Bob Rogers was the head of the Journalism Department at Texas A&M University when I was there in the late '70s. He was also the faculty advisor to Student Publications, the guy who rode herd over all us Carl Bernstein wannabes at The Battalion, the student-run newspaper. His love for journalism and the printed word -- and his incredibly high standards for both -- challenged and taught every student lucky enough to cross his path. In my life, there is a very short list of people without whom I would not be where I am today -- and Bob Rogers is near the very top of mine. Thanks, Dr. Rogers.
Just an aside: There is now a Battalion home page on the World Wide Web -- check it out.
Back to this weekend, when hundreds of Dr. Rogers' former students returned to Texas A&M to honor him on the occasion of his retirement. It was a pretty amazing weekend, as I saw over a dozen classmates I had not seen since our college days together 15 years ago. And as promised yesterday, I will tell you about my brush with celebrity greatness.
Texas A&M's most famous journalism graduate -- Lyle Lovett, Class of '78 -- was in attendance. I knew him slightly in college, but since I was a couple years behind him, we didn't exactly hang out. But it was a small department, and I worked with him on a couple of newspaper stories. He was very gracious and kind in person -- the same sort of soft-spoken sort you see when he appears on Letterman or Leno or in concert. I think he appreciated not being the focus of attention, and being around old friends who didn't think of him as a famous singer or gossip-column item, but just as Lyle from college, the quiet guy who worked at the paper and also sang at the local pizza parlor or anywhere else they'd let him.

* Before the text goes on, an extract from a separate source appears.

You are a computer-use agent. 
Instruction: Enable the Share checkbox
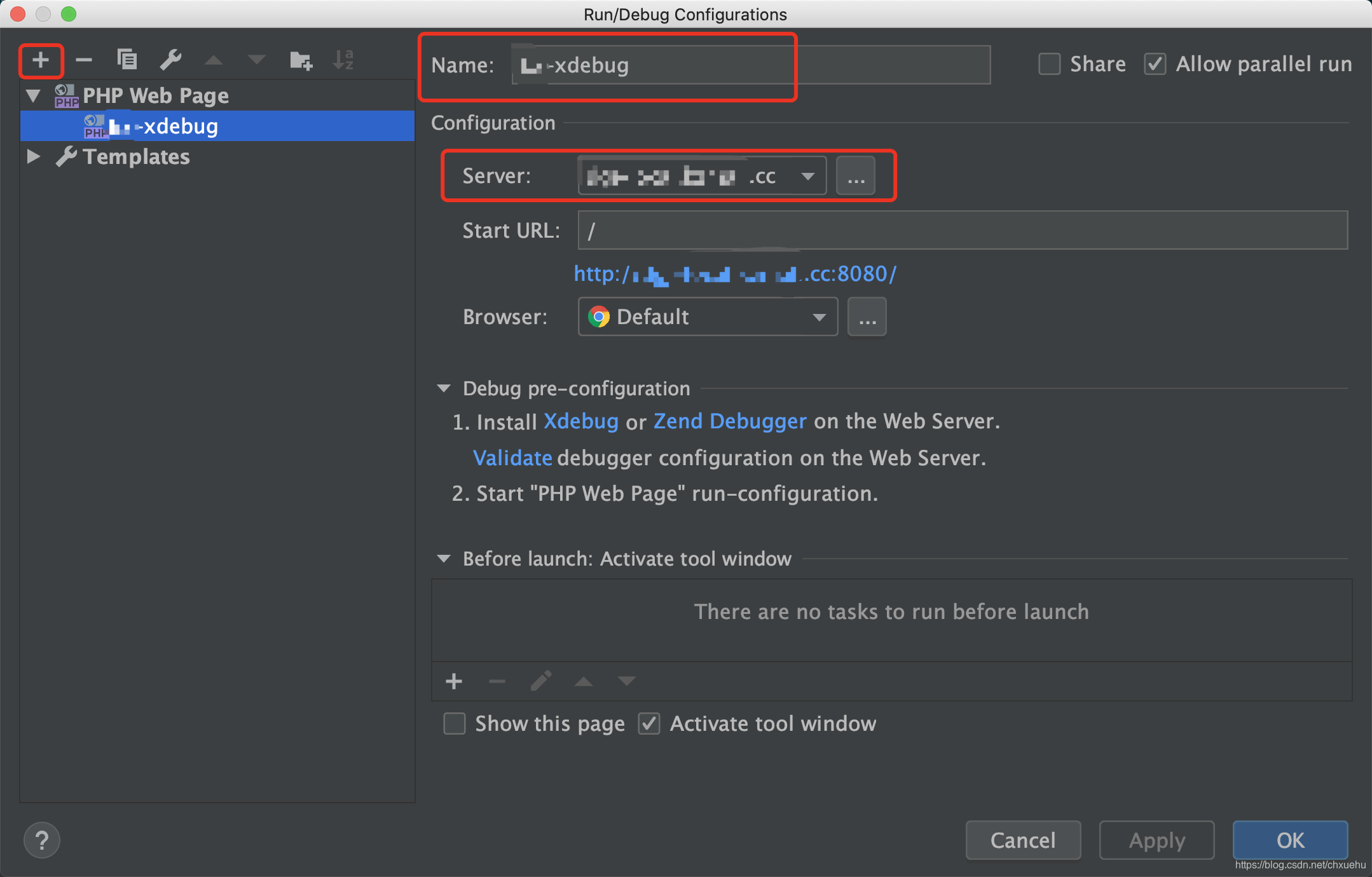1049,64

Back to the game news tomorrow . . .
Things have been pretty hectic around here, what with the remodeling (again), the potential new employees (more on that when something solid develops), the attempts at hammering out a 1996 schedule (more on that when something solid develops) and the travel. Claudia just got back from the TD Imports trade show in Canada, and I spent the weekend at the ol' alma mater, honoring the retiring professor who is almost single-handedly responsible for my writing career. Saw lots of old friends and had a brush with celebrity greatness -- Texas A&M's most famous journalism graduate returned for the event, and I'll tell you all about it tomorrow.
Oh, for those of you who missed out on all those September '95 entries of the Daily Illuminator, you can get caught up by checking out our past columns page.
One hint for tommorrow . . . think big hair.